Introduction to gdb
Let the programmer who has never put printf, var_dump, echo, print, System.out, console.log, cout all over their code to find out where a bug came from come forward. Let the programmer who has never torn their hair out over a program that crashed violently without warning throw the first stone (It’s an expression, eh!). Fortunately, there is a plethora of debuggers, free or not, one of which is particularly well known, the GNU debugger named GDB (GNU Project Debugger), which we are going to introduce in this introduction.

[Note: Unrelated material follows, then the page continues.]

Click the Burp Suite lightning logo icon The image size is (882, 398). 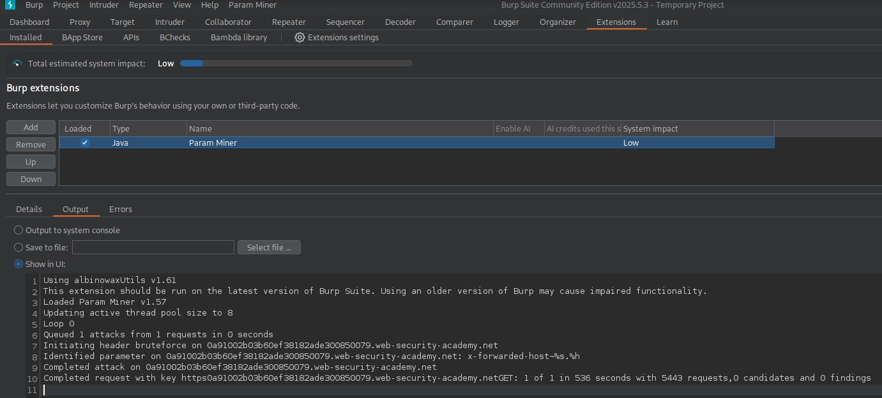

Briefly, a debugger allows you to launch a program, place breakpoints at certain locations, sometimes under certain conditions, execute the instructions step by step, study and modify the memory (RAM, Registers)… In short, all the essential tools to be able to properly study the behavior of a program.

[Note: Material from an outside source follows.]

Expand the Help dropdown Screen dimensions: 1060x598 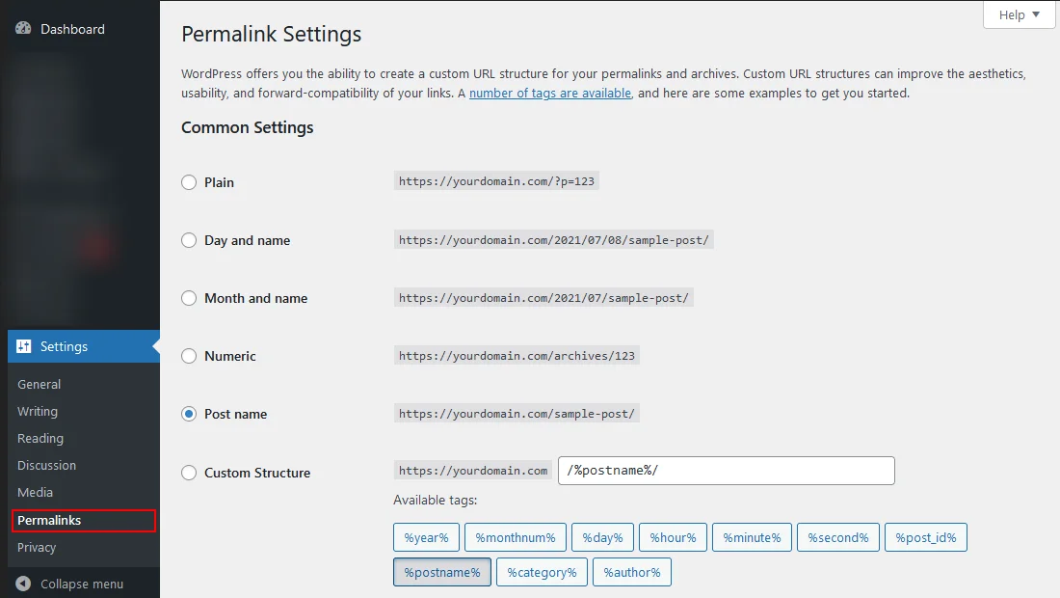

GDB is portable (cross-platform), so the commands we are going to see here can be performed on all OSes provided GDB is installed, and the examples taken here have been done on Linux. It is a very powerful tool, with many features that would be difficult to list and explain exhaustively, which is why we will see here what seemed to me to be the most important (… among the features I know. If you know others or tips to speed up/simplify things, do not hesitate to let me know in the comments, I will integrate them into this article).
Launching
There are different ways to launch gdb and load a binary into a gdb session, here are some useful commands
Outside of gdb
To launch gdb, nothing could be simpler. In a shell/terminal/console, run the following command
$ gdb
(gdb)
This command launches a gdb session. For now, no program is loaded in gdb. But already, we can do things that will be useful to us throughout our debugging. To get the list of available commands, just run the help command
(gdb) help
List of classes of commands:
aliases -- Aliases of other commands
breakpoints -- Making program stop at certain points
data -- Examining data
files -- Specifying and examining files
internals -- Maintenance commands
obscure -- Obscure features
running -- Running the program
stack -- Examining the stack
status -- Status inquiries
support -- Support facilities
tracepoints -- Tracing of program execution without stopping the program
user-defined -- User-defined commands
Type "help" followed by a class name for a list of commands in that class.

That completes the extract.